IIS Unable to sign in

[ghost]

I know IIS is not listed as supported yet, just adding the bug that I had in the other repo.

If you attempt to sign in using IIS, it just keeps going back to the front page.

[ghost]

Addendum: This creates 4 sessions in the php session folder:

Two are blank.

One: finger|s:40:"728464b89db49fe3d891c20cb5136b98cec80261";wrong|i:1;hack|i:1;error|s:39:"Login Failed - Stop! Attack detected!!!";

One: finger|s:40:"728464b89db49fe3d891c20cb5136b98cec80261";tokens|a:1:{s:5:"login";s:40:"49bd0e9bef627cb202d7f1ed40ba9b399df39b7e";}

[WickedShell]

oh jeez. I know nothing about IIS...

I'll see what I can find out about it...

[ghost]

Yep, hopefully something :) Apache on windows machines isn't very good in comparison to IIS. (as weird as that sounds considering I hate IIS)

[ghost]

As an update progress was made.

/classes/session-class.php

Changed:

$https = isset($secure) ? $secure : isset($_SERVER['HTTPS']);

To:

//$https = isset($secure) ? $secure : isset($_SERVER['HTTPS']);

and it began working no issues. My knowledge of php sessions is virtually non existent so I don't know of a neutral way to do whatever this was.

[WickedShell]

Hm... I wonder if ternary operations are broken (seems unlikely). More likely is that something about ssl

When you get sent back to the frontpage does it say something about ssl and an error?

Did you somehow turn on secure sessions only or try and connect to echelon with a secore session?

Alright some useful debugging now. If you take the line you commented out and changed it to be;

$https = false;

Does it still work fine? And then if you change it to be;

$https = true;

does it break?, or the other way around?

[ghost]

We haven't tested that yet but will later.

Our guy located the issue to be in the way that IIS / Apache return different settings for $_SERVER['HTTPS']

IIS returns "false" or "true"

Apache returns nothing if its false, and unknown if true. My guy updated the code to:

// Set SSL level $https = isset($secure) ? $secure : isset($_SERVER['HTTPS']); $https == 'off' ? $https = false : $https; $https == 'on' ? $https = true : $https;

[WickedShell]

... Good catch. Not going to lie, I had to stare at those ternary operators for awhile to make that make sense... I hadn't realized there was a differenece between IIS and Apache's handing of that...

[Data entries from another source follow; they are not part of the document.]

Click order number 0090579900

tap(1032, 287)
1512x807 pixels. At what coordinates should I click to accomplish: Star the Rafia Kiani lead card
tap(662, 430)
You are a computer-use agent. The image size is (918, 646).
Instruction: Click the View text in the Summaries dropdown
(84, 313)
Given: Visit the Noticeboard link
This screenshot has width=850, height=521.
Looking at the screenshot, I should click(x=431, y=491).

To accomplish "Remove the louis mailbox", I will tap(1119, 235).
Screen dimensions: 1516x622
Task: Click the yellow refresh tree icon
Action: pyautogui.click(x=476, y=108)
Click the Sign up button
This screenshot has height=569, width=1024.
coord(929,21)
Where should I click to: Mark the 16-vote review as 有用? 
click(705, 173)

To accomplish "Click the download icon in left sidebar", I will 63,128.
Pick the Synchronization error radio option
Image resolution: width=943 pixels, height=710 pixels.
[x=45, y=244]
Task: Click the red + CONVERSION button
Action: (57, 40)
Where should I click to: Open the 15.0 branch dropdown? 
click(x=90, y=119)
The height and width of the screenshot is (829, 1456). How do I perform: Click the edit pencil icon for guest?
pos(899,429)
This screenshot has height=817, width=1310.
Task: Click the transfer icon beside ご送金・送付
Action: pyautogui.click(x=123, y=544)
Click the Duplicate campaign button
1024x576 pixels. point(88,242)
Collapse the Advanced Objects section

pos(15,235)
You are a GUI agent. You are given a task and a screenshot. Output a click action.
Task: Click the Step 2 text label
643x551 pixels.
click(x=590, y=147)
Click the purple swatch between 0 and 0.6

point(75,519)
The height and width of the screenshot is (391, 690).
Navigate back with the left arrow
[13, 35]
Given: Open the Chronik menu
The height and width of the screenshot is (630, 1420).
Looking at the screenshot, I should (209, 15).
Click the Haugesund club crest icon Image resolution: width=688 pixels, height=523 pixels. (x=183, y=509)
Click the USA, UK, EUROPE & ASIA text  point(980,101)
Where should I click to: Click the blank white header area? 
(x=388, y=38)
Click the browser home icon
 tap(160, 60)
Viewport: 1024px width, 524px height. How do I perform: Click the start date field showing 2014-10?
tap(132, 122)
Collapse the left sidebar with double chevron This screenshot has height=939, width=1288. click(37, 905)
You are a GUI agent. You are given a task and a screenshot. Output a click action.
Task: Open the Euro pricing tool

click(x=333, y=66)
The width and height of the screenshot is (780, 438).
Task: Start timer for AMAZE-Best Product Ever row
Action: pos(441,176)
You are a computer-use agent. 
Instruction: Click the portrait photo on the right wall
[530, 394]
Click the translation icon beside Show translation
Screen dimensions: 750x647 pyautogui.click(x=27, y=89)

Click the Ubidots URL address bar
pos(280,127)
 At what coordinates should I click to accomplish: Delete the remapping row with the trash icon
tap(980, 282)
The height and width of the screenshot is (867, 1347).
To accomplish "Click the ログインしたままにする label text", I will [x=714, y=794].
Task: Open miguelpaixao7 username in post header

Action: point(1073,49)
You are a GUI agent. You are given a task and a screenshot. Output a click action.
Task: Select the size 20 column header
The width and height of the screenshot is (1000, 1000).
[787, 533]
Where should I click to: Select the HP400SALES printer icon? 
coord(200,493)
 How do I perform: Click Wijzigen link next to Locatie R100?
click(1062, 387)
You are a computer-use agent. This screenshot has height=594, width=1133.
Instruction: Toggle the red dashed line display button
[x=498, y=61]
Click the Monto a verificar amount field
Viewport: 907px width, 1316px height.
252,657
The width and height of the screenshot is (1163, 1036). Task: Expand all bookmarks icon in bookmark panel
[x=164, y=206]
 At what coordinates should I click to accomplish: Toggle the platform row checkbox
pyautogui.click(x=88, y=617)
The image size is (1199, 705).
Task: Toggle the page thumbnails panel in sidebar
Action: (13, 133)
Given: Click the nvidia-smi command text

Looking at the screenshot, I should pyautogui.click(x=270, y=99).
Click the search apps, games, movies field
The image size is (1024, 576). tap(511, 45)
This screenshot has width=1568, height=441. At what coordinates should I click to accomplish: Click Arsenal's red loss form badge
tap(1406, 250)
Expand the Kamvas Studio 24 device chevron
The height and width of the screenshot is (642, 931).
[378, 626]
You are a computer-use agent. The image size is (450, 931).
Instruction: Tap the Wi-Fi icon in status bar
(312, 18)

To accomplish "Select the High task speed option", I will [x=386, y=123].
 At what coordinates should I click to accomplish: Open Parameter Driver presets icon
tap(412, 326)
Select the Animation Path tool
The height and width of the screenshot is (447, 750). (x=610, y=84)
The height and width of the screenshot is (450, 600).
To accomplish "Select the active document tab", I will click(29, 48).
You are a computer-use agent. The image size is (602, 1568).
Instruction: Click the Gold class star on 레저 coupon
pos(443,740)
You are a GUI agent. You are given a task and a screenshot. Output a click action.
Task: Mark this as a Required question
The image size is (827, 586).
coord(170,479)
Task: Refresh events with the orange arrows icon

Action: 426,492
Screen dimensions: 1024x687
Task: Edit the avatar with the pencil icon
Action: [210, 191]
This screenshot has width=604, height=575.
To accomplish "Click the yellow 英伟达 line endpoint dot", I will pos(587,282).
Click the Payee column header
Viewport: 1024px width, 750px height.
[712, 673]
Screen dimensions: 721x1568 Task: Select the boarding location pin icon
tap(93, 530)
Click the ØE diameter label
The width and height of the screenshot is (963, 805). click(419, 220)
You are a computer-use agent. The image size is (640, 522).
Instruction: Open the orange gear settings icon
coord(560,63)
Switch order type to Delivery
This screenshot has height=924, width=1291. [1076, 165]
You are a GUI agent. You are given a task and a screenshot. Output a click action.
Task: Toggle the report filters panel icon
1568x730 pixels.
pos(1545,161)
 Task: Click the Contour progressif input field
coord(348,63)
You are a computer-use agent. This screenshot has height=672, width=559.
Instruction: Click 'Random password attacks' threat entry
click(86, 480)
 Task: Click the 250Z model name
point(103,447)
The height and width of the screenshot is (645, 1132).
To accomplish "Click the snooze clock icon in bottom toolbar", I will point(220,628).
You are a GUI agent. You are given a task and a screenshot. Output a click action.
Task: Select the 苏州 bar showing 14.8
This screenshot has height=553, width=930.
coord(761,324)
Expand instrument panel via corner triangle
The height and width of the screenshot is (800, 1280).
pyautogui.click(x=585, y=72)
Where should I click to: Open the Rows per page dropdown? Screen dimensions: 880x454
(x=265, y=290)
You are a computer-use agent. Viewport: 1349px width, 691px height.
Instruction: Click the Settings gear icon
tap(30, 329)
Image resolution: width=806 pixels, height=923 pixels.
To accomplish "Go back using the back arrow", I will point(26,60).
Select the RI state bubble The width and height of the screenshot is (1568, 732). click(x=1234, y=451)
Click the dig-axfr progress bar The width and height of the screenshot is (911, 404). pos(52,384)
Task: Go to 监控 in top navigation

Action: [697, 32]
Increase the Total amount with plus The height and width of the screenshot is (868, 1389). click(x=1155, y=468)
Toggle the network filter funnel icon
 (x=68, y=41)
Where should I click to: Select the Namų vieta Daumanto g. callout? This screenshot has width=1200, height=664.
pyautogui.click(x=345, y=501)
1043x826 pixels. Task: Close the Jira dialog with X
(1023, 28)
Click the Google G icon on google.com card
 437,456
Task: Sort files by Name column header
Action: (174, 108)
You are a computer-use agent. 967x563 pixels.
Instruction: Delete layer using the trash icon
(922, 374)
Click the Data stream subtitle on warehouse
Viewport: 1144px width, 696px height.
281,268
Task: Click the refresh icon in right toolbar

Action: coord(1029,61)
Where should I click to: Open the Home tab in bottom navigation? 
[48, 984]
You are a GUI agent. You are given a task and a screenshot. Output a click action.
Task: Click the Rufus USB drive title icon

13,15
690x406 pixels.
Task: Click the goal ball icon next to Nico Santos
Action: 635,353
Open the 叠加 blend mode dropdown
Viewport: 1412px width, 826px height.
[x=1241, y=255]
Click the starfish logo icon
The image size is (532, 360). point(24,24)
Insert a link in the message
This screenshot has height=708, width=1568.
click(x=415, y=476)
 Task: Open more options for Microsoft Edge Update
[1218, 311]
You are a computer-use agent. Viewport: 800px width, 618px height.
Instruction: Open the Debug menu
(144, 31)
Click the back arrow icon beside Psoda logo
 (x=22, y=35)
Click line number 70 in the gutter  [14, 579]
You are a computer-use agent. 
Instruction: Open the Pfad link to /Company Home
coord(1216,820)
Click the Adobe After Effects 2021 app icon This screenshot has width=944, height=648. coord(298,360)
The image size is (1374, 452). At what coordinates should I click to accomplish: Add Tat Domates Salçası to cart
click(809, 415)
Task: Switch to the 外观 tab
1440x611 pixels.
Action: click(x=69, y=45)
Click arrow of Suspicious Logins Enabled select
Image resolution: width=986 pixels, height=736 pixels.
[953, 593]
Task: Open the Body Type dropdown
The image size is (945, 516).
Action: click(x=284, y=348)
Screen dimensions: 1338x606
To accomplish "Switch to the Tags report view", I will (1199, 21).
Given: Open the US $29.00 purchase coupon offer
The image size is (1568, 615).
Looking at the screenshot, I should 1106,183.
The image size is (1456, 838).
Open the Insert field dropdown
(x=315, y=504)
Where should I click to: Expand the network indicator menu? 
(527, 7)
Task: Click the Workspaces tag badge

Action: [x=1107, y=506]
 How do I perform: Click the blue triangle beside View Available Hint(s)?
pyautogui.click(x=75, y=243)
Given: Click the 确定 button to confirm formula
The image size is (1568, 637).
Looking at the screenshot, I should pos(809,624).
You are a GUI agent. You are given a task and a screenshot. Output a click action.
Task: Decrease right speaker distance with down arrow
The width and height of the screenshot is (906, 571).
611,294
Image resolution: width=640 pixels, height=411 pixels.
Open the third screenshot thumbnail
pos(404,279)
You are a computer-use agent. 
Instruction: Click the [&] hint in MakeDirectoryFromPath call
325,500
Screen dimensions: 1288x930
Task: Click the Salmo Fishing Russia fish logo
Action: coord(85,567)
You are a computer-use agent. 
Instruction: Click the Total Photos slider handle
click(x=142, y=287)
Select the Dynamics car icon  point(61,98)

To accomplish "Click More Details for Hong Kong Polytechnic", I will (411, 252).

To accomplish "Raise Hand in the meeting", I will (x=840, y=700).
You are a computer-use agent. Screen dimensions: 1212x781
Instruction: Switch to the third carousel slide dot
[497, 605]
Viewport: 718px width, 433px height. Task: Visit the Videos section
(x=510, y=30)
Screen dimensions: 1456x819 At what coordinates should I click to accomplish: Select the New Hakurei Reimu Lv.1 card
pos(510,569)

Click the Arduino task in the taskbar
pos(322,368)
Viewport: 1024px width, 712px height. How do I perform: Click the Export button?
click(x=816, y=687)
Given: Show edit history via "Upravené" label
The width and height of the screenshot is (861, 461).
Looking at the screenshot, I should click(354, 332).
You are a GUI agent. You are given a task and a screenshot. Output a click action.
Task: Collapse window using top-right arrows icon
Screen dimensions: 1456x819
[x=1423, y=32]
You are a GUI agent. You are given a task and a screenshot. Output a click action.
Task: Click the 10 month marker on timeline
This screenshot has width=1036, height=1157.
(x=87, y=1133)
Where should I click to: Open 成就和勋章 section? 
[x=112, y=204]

I can't test that at the moment as my servers not setup to do SSL atm, but when I have it reconfigured I'll give that a shot :)

Thanks!

[ghost]

I have no idea what he did, just linked his code haha.

I believe you can now state that IIS works after you apply this change after fully validating it. I had no issues with it on IIS 7.0 after this was resolved.

[WickedShell]

It looks good. I might combine the last two lines into a single one, but it makes sense, assuming his initial point is correct.

But I've actually never tried to use the secure login yet, so I can't say :)

[WickedShell]

... so I discovered there is this great helper function sitting in the code that does a detectSSL() and it does it correctly I believe, from our earlier discussion. Will test this shortly.

[ghost]

Sounds good. If you give me an email, I will set you up FTP/MYSQL on our IIS machine and you can use it for testing :)

[WickedShell]

Heck that sounds like a great thing to get off my plate today! :)

Wicked.Shell.Scripts@gmail.com

[ghost]

Email sent with information.

[WickedShell]

detectSSL() fixes the problem, we have confirmed it :)

It does pretty much the same thing as the above solution does, but it's a tad faster and is serving it's proper place as a library/helper function.